滋养细胞侵袭能力下降作为PE发生的病理生理学基础之一，其调控机制仍有待进一步阐明。最新研究发现绝大多数AMPK磷酸化底物与细胞运动、粘附和迁移相关，提示AMPK可能参与调控细胞侵袭。其中一种AMPK磷酸化靶标蛋白NET1A同时也是Rho的活性活性调节因子，而RhoA-ROCKⅡ通路作为介导应力纤维收缩的关键通路，已知参与了对滋养细胞侵袭的调控。提示AMPK有可能经NET1A调控RhoA-ROCKⅡ通路介导的细胞侵袭。本项目组前期工作发现，PE胎盘组织中存在AMPK异常活化。此外，我们还证实了AMPK对于滋养细胞侵袭具有负调控作用，表明AMPK异常激活可能是导致滋养细胞侵袭力减弱并最终导致PE发生的直接原因之一。本研究拟以AMPK为研究对象，以滋养细胞侵袭为切入点，深入探讨AMPK经NET1A调控RhoA-ROCKⅡ通路介导的滋养细胞侵袭的具体分子机制。

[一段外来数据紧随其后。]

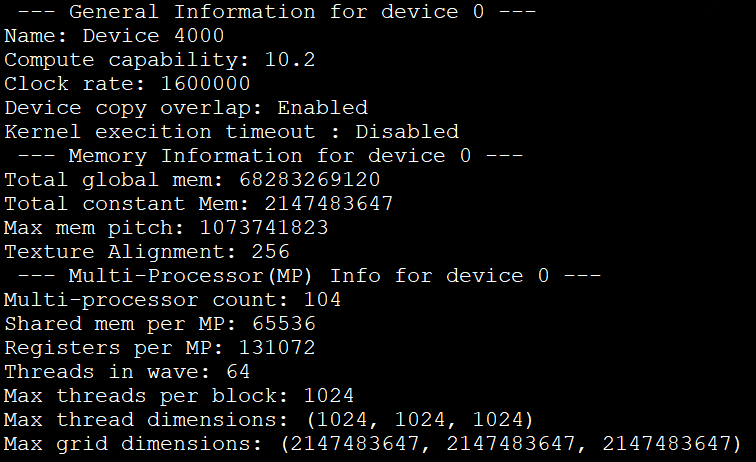Viewport: 756px width, 462px height.
Task: Click the Max threads per block value 1024
Action: [329, 395]
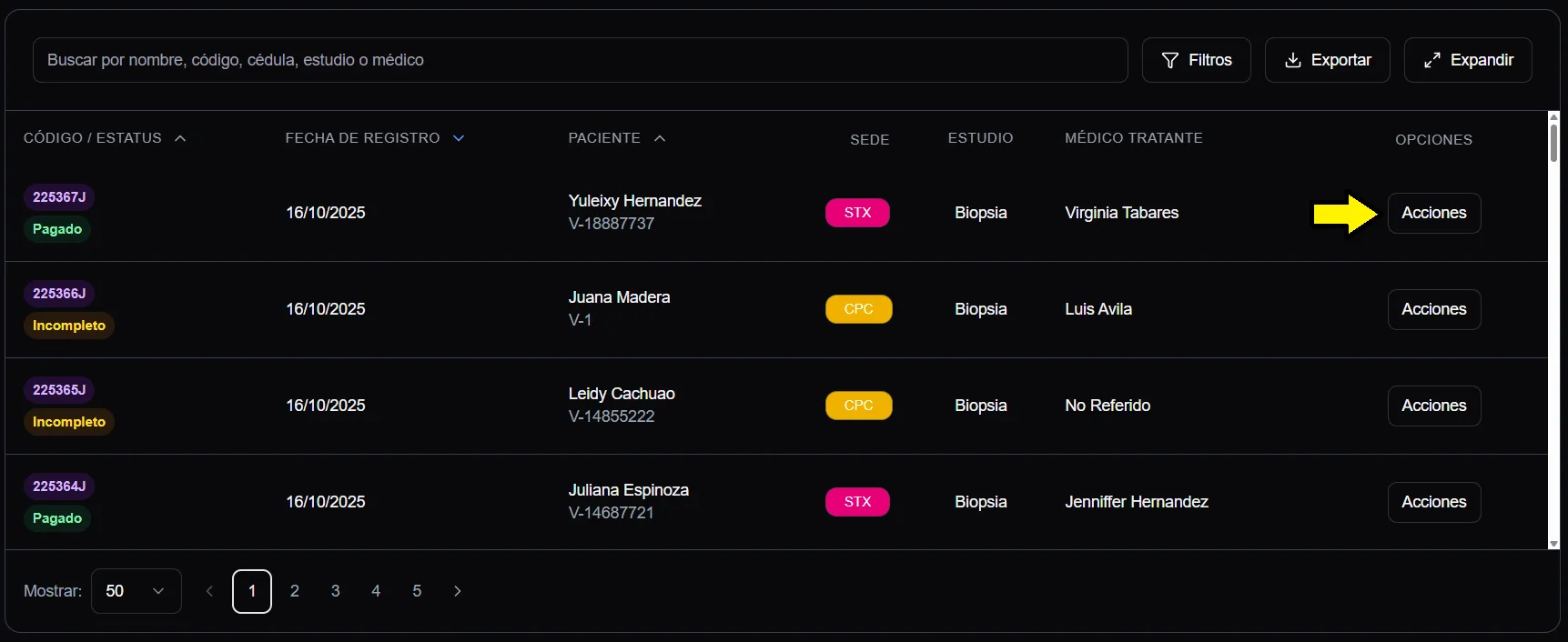
Task: Click the funnel icon in Filtros
Action: (x=1170, y=60)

滋养细胞侵袭能力下降作为PE发生的病理生理学基础之一，其调控机制仍有待进一步阐明。最新研究发现AMPK有可能调控NET1A磷酸化，影响其核质转运，从而对RhoA-ROCKⅡ通路介导的细胞侵袭起调控作用。本项目组前期工作发现，PE胎盘组织中存在AMPK异常活化。此外，我们还证实了AMPK对于滋养细胞侵袭具有负调控作用，表明AMPK异常激活可能是导致滋养细胞侵袭力减弱并最终导致PE发生的直接原因之一。本项目提出“滋养细胞AMPK异常激活，导致NET1A46S磷酸化水平升高，NET1A核质转运失衡，从而抑制 RhoA-ROCKⅡ通路活性，导致滋养细胞侵袭力下降，诱发 PE 临床症状”。本项目中，我们通过提取原代滋养细胞，证实了PE患者滋养细胞AMPK的异常激活，NET1A的核质转运失衡以及RhoA-ROCKⅡ通路的抑制。然后在细胞层面，AMPK的激活可以促进NET1A46S的磷酸化，并且促进其向核内转运，导致下游RhoA的激活受到抑制，RhoA-ROCKⅡ介导的应力纤维形成抑制，细胞运动侵袭受到抑制；当NET1A46S突变后，AMPK的改变不再对下游RhoA-ROCKⅡ通路，应力纤维或滋养细胞运动产生影响，证实了AMPK通过改变NET1A46S磷酸化来调控RhoA-ROCKⅡ通路；而ROCK II 敲降后，滋养细胞侵袭受到抑制，且AMPK对滋养细胞侵袭的调节作用消失，证实了AMPK是通过RhoA-ROCKⅡ通路来影响滋养细胞的侵袭。并在RUPP子痫前期小鼠模型和胎盘特异性AMPK敲除小鼠中进行了验证，在体证实了NET1A/RhoA/ROCK II通路介导的AMPK过度激活对PE发病的影响。在实验进程中，我们发现NET1A调控RhoA-ROCKⅡ通路参与了AMPK对滋养细胞侵袭的调控。本项目为子痫前期的发病机制提供新的认识，证实了AMPK可以作为PE的新的治疗靶点。本项目的完成将为PE的防治提供新的靶点。